··· Source
She doesn’t quite do things the way Iris or Pierre did, but it is important to note, that these dogs have been peeing on the carpet for a lot longer than anything I had had to deal with on the day shift. When she came up to me, it wasn’t the “I’m sorry Jeremy, I have to go get that girl!” mentality that Iris brought, but it sounded more like this “That f*cking, f*cked up, f*cker! I’m going out there and kick that f*cking assh*les, f*cking ass, and drag his useless piece of sh*t, f*cking carcass in here! OK???” to which I replied with a “You go girl,” and thus I can only imagine what she said to him. I note that he wasn’t exactly any quicker, but she was riding his sorry ass the rest of the night. If she doesn’t straiten his ass out, then I am sure that he will at the very least quit. This is as good as anything else, because I don’t subscribe to the “Warm Body” theory that my new King prefers to use. I am going to be a miserable jerk for a few weeks I am sure.

Let’s throw out another one of those scenario’s that probably makes babysitting my new King a little bit of a chore. We were a man down, since Corky Pig {named after Corky from “Life Goes On“, and the fact that he steals everyones food constantly}, has come in and left 2 strait nights after he walked in with a tummy ache. This is one of those people we all love. On the table of intelligence, he comes somewhere between “plastic bracelets” and “head cheese.” Worse yet he is that type of stupid, that thinks he’s the smartest person in the room. I don’t mind stupid really as long as they accept it and are ok with it. This moron gets angry when you prove he is stupid, but I am getting off topic, sorry. This problem forces the King to relocate his subjects, me being the Under-Boss will be relocated into one of these positions to fill the void. Now mind you, I am the best fork truck driver in the whole plant. I make everything look easy, and it is just in my nature to do it, and I have been doing it on the other shift. Hell no, he wants the oldest man in the place to do it. This poor guy is terrified of driving the truck and spends his entire night working from so far behind that he usually, just looks scared. He places me in “his” position, which I am ok at, but I do not compare to the man on the truck. Do you see a pattern of how this King operates. Same old bullsh*t I dealt with before. I took to giving the poor guy a 10 minute break every hour, so he could walk around with a soda, and I would catch him up. Here I am again over working. My first official butting of the heads with the person above me has begun, when he told me that I was to let Frank do that job, and stick to my own. My exact words “Your ability to be right all the time, bought you a babysitter, that already can’t stand the way you operate. I am not going to watch you drive that guy insane,” and before I left yesterday, I made sure to give him a 20 minute break, as I totally got him caught up, and left him in good enough shape to hopefully make it the last 2 hours of his day. I stared up at the office window at the new King, as I was walking to the time clock. Superdaddyman, has spoken, and the Pink Mafia is in for a rude awakening.
······
··· Provided material
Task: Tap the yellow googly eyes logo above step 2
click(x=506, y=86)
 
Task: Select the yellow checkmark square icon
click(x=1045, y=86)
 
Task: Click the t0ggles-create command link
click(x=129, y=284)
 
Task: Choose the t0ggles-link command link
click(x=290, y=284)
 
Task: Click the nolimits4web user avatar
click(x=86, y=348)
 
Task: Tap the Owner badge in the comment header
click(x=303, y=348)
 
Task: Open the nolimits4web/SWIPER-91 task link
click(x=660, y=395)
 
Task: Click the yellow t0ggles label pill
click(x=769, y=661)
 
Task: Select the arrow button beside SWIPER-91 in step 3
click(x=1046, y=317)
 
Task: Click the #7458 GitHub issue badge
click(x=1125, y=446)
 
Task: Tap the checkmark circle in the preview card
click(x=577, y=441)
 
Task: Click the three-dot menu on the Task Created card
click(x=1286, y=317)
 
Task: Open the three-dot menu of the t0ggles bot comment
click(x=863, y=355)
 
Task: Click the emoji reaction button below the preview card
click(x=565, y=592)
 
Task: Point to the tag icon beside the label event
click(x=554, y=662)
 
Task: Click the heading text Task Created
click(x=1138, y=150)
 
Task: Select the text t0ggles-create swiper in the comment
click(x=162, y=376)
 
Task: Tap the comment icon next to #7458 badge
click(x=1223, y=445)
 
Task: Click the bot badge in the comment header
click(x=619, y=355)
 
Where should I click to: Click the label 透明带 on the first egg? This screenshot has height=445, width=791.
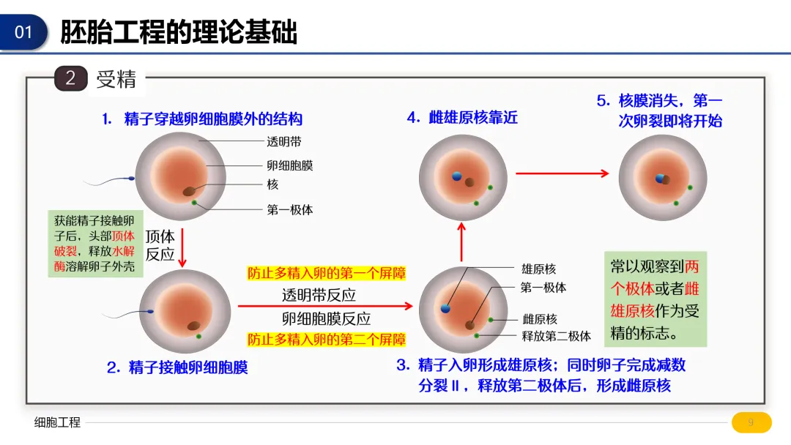click(x=283, y=143)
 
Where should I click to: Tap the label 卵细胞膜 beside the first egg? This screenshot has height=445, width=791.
click(x=289, y=165)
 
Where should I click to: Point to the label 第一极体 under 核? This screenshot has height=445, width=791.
click(x=289, y=210)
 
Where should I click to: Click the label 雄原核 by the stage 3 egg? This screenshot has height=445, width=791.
click(x=538, y=269)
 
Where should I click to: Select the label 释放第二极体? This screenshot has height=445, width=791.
click(x=556, y=336)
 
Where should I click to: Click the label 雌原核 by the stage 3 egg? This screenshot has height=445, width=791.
click(x=539, y=319)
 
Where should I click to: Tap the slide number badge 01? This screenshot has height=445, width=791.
click(x=24, y=32)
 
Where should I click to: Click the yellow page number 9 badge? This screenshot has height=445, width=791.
click(x=751, y=422)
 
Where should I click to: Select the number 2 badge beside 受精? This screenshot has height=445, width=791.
click(x=70, y=78)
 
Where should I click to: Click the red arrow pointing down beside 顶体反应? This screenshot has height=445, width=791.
click(x=183, y=247)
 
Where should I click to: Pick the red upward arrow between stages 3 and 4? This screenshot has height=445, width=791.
click(x=461, y=242)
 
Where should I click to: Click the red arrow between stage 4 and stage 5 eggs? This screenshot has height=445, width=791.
click(x=562, y=173)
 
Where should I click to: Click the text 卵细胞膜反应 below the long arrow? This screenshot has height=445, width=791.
click(x=326, y=318)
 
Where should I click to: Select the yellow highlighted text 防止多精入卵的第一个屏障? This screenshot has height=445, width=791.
click(x=326, y=274)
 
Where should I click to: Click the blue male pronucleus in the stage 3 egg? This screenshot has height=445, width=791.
click(x=445, y=309)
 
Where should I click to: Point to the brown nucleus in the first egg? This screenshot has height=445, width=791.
click(x=189, y=192)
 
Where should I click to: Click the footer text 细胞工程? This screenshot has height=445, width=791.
click(x=57, y=422)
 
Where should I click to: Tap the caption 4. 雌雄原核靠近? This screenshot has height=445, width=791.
click(x=462, y=117)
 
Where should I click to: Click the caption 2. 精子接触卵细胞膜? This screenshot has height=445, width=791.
click(x=177, y=367)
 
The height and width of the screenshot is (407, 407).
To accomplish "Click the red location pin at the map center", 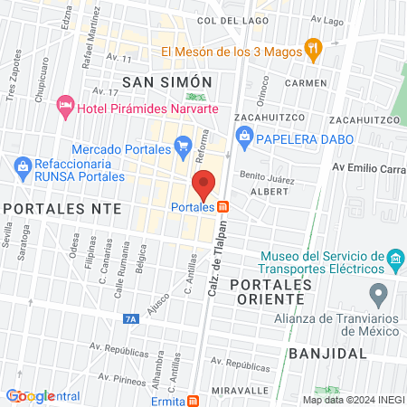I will [204, 185].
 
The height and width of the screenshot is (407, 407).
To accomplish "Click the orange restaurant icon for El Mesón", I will [314, 51].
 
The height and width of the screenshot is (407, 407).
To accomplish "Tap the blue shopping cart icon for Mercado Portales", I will [183, 145].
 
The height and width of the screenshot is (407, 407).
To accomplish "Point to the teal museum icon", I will [394, 262].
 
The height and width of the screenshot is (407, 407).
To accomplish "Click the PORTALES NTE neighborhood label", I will [51, 208].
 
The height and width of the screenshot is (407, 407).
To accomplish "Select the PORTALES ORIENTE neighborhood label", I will [270, 293].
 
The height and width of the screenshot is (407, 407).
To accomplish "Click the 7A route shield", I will [131, 319].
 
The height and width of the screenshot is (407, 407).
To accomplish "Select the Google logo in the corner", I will [30, 396].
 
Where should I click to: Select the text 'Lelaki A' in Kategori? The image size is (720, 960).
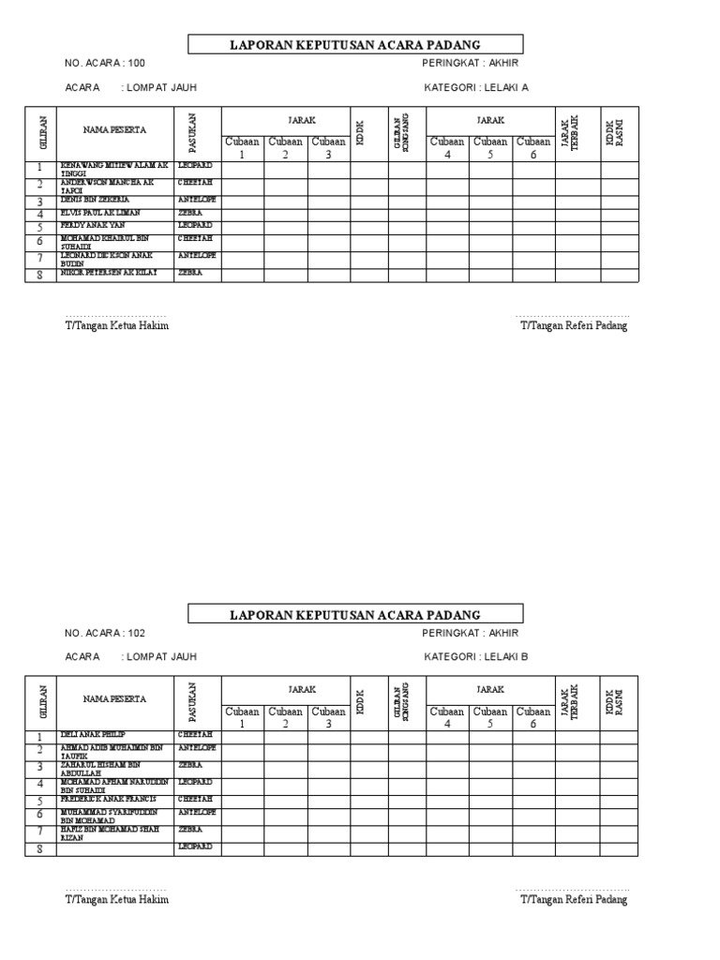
······
--- Given request ---
Extend the night-shift account above from its last sentence.

--- Exercise answer ---
It sucks giving a sh*t, despite my usual apathy that I have acquired since day one on my new shift. Some noted that I looked depressed, although the truth of the matter is, I am not, I am quite cheerful about the whole thing. I may hate the pill I agreed to swallow, and I knew that going into it. I thank Polly Pureheart for her phone texts all night, as they seem to keep me grounded, but the battle plans are simply being drawn right now. Superdaddyman ain’t playin’ this time around, and there will either be a new plan of running the Pink Mafia Twilight edition, or it is going to be a very bumpy ride until one of us gets fired. Either way, I ain’t getting an ulcer over this sh*t. I am at this time sitting at my desk at work screwing around on the computer, as my new King went home for the night, thus making me {the Under-Boss} the Over-Boss, so I am letting my new Capo, beat some ass while I catch up on my blogging. Fortunately I always throw my latest blog that I am working on in my Yahoo Briefcase, just in case I get abducted by aliens or kidnapped by Amazonians. I hate it when that happens, but at least I‘ll be able to post my blog when they assume my inferior intellect can‘t get past their windows password, or a company firewall as well. ;8o)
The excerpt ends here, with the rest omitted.